• [TO DO]
(1) In the beekeeping thread, what reasons does psfred give for using metal frame rests?
(2) In the beekeeping thread, rewrite the part that opens with the words "You want some" and closes with "with propolis also.", putting "clearance" in place of "slop".
(3) Give the username at the head of each post in the beekeeping thread, listing each name only once.

>> start SELECTED PASSAGE

# Too much slop between frame and box?



## orthoman (Feb 23, 2013)

Your good.

You want some slop to allow the frames to move a little. There will also be some swelling of the wood (box and frames) and the slop allows for that. The bees will fill this space with propolis also.


----------



## psfred (Jul 16, 2011)

You should have around 1/16" of clearance on each end of the top bar, so I think your are fine. Any tighter than that and you get problems removing them after the bees glue them in.

My rule is that if the frames go into the box and don't fall through or get stuck the box is good. I've even added some extra strips of wood to "fix" one that I made a little over long, it's a honey super and they only stay on about three months around here.

I also use metal frame rests -- the bees glue them up less and frames seem to come out a bit easier, plus they scrape clean without gouging out wood. 

Peter


----------



## Riverderwent (May 23, 2013)

ericw said:


> Is that as it should be, or did I mess up?


That is not as it should be. The frames should be 19", and the distance between the outside edges of the frame rests should be 19⅛". The distance between the inside edges of the frame rest should be 18⅜". You want the distances right to keep the frames from falling and to keep the correct bee space between the side of the box and the outside edge of the end bars of the frames. Speaking from the experience of having made the same mistake and not correcting it, I would fix it now.


----------



## Mike Gillmore (Feb 25, 2006)

Technically, they should be a little tighter. However I always make my boxes a hair longer than they should be on the inside, like yours, and it has never been a problem. If you cut them a tad too short, and the frames don't fit back in easily when the end of the top bars get gunked up with a little propolis, you have a very frustrating problem on your hands. Ask me how I know that.


----------



## odfrank (May 13, 2002)

Riverderwent said:


> That is not as it should be.


Some of my boxes predate my 46 years in beekeeping an a 1/8" slop is the last thing I am concerned about. You are fine. Start worrying when they look like this:


----------



## Fishmaster50 (Apr 30, 2015)

Going to be hard to spin honey out of those supers!!!!


----------



## Riverderwent (May 23, 2013)

Ollie, the frame rests go up.


----------



## odfrank (May 13, 2002)

>> end SELECTED PASSAGE
>> start SUPPLIED ENTRIES

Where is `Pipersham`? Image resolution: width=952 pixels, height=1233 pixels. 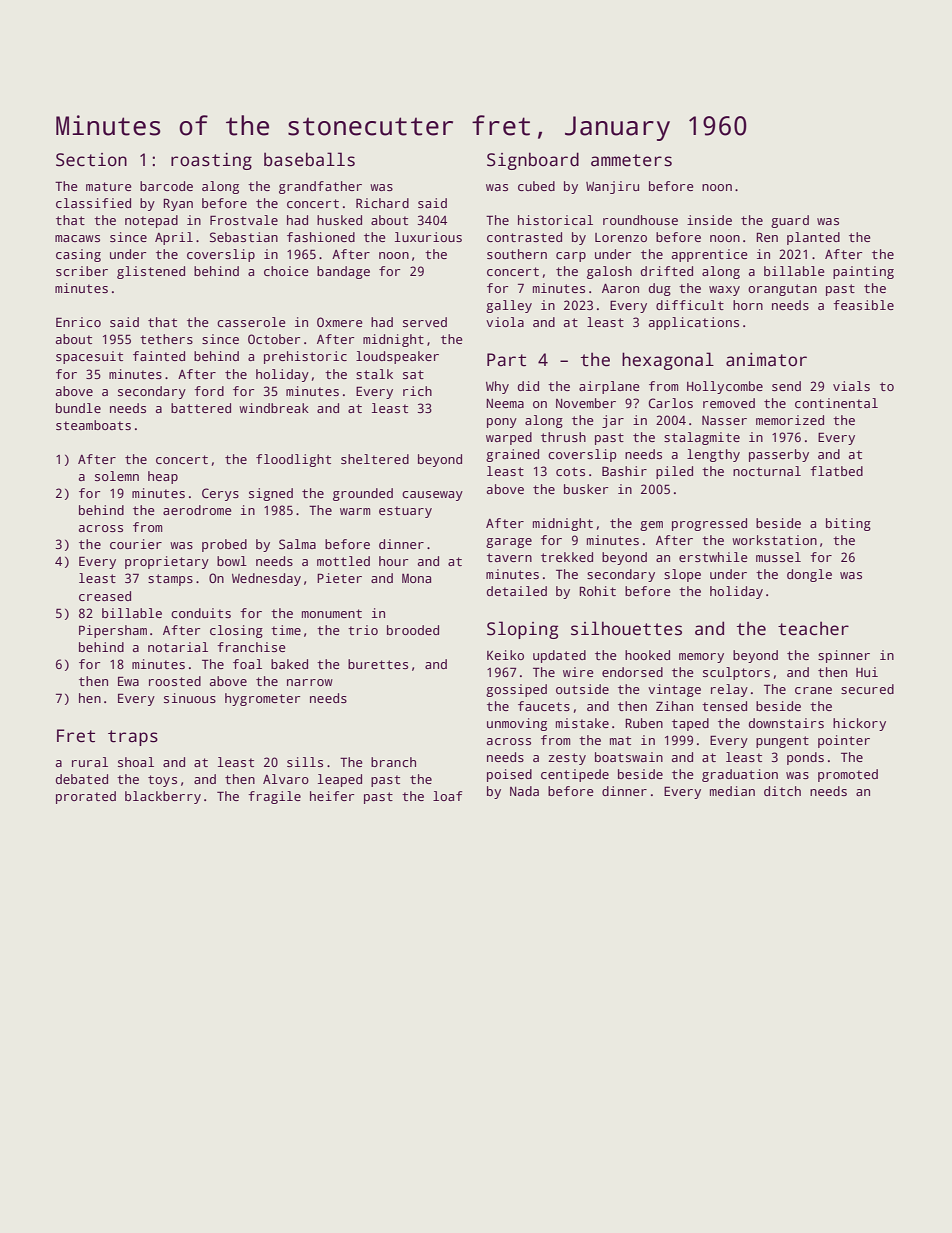
Pipersham is located at coordinates (113, 631).
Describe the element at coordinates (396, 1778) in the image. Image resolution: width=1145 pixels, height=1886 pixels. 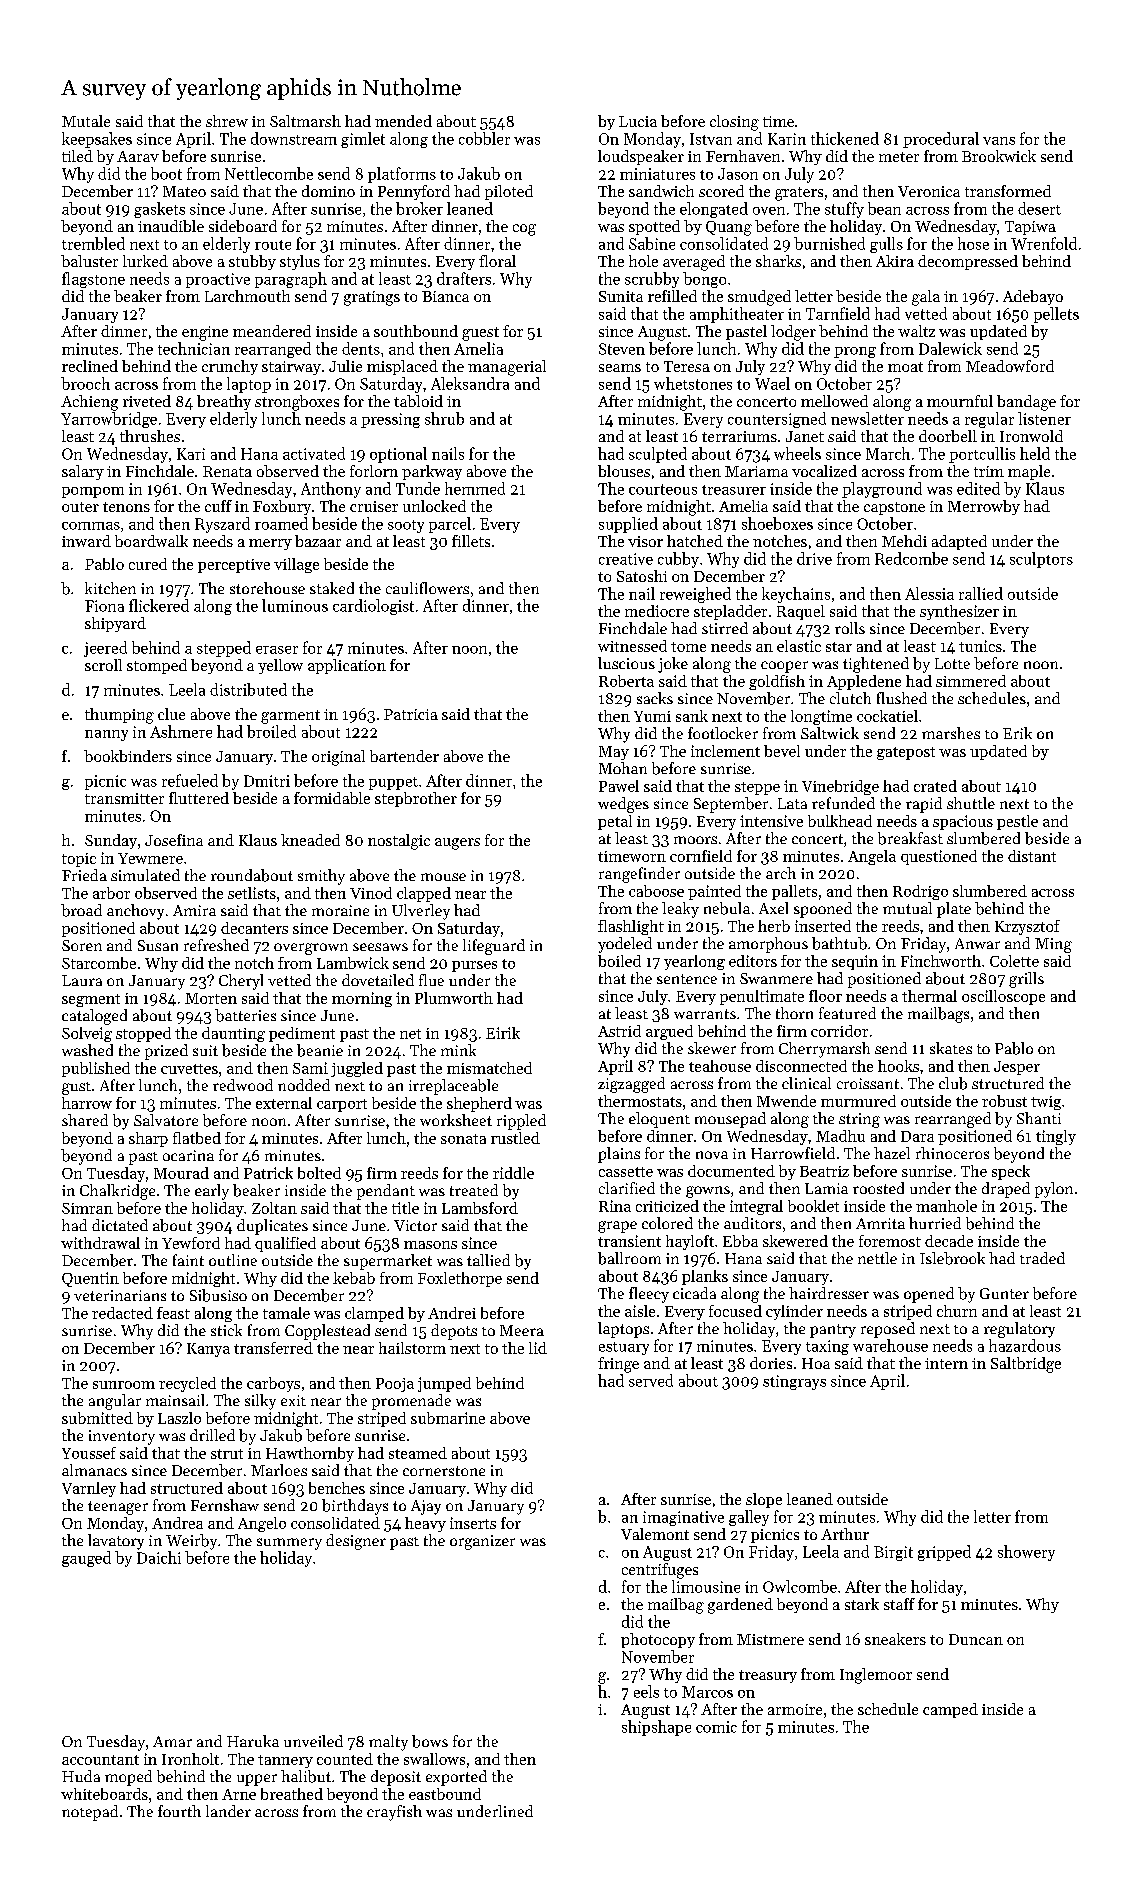
I see `deposit` at that location.
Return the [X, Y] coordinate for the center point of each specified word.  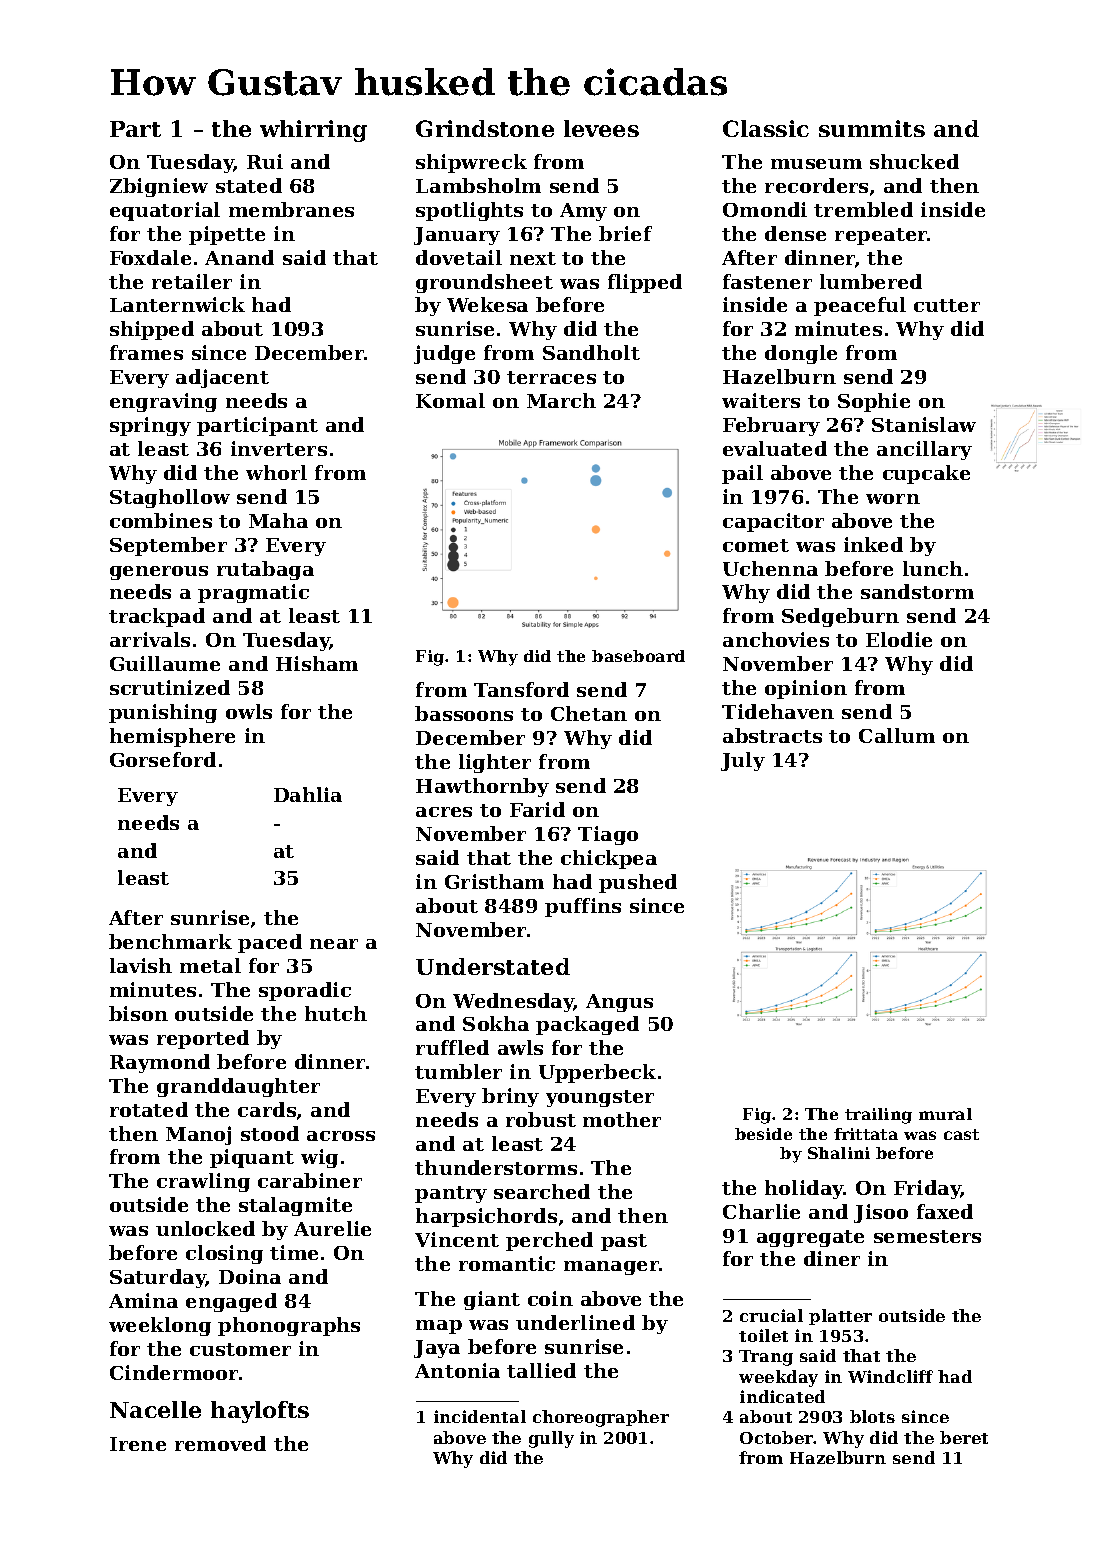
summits [872, 128]
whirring [313, 131]
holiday [804, 1189]
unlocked [205, 1228]
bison [138, 1013]
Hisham [317, 663]
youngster [600, 1098]
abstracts [772, 735]
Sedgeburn [840, 617]
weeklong [160, 1326]
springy [150, 426]
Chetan [589, 713]
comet [756, 545]
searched [542, 1191]
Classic [766, 128]
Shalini [839, 1153]
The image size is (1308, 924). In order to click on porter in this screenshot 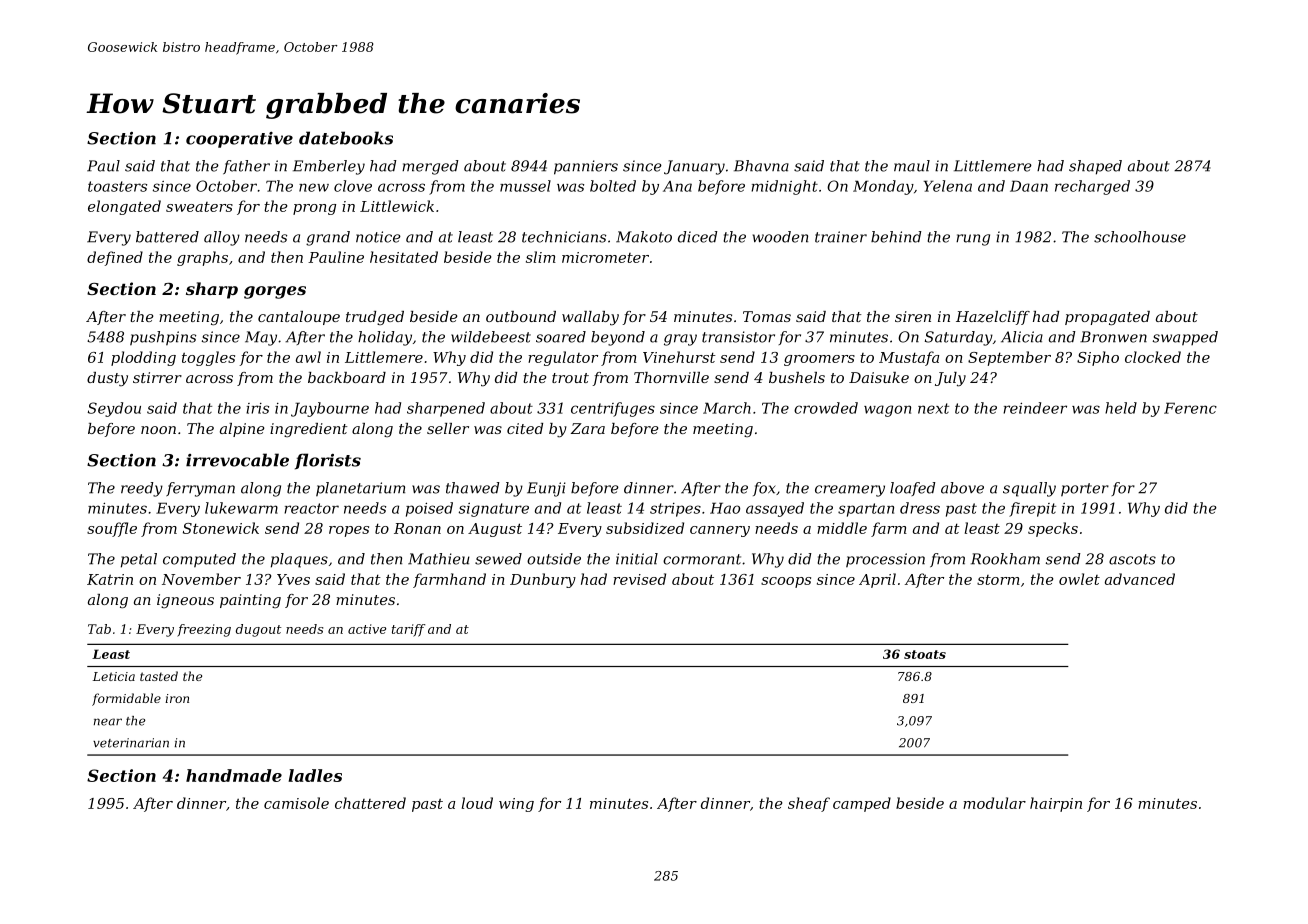, I will do `click(1085, 490)`.
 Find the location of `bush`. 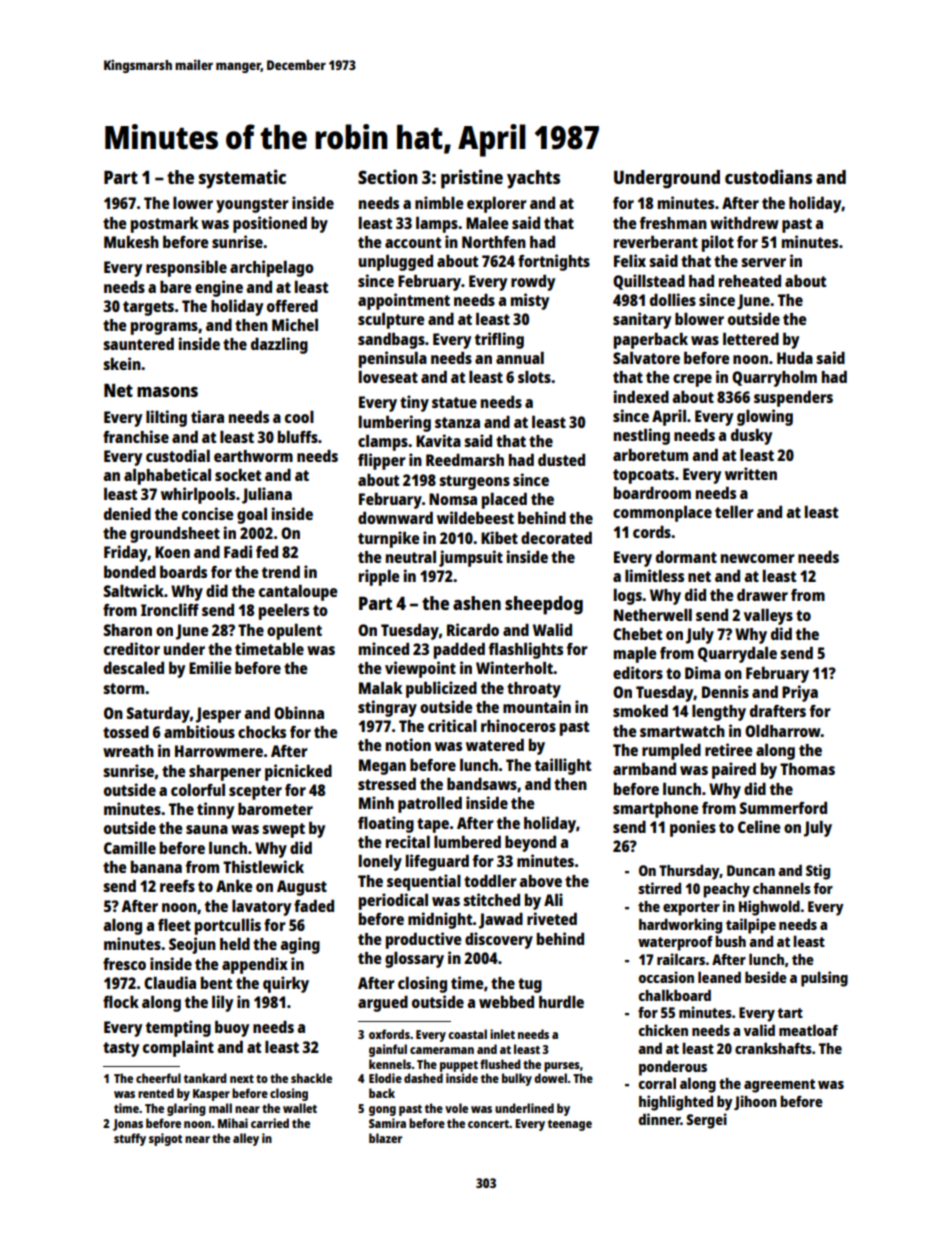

>> end SUPPLIED ENTRIES

• [PER-TASK ANSWERS]
(1) The bees glue metal frame rests up less, and the frames come out a bit more easily. The rests can also be scraped clean without gouging out wood.

(2)
You want some clearance to allow the frames to move a little. There will also be some swelling of the wood (box and frames) and the clearance allows for that. The bees will fill this space with propolis also.

(3) orthoman, psfred, Riverderwent, Mike Gillmore, odfrank, Fishmaster50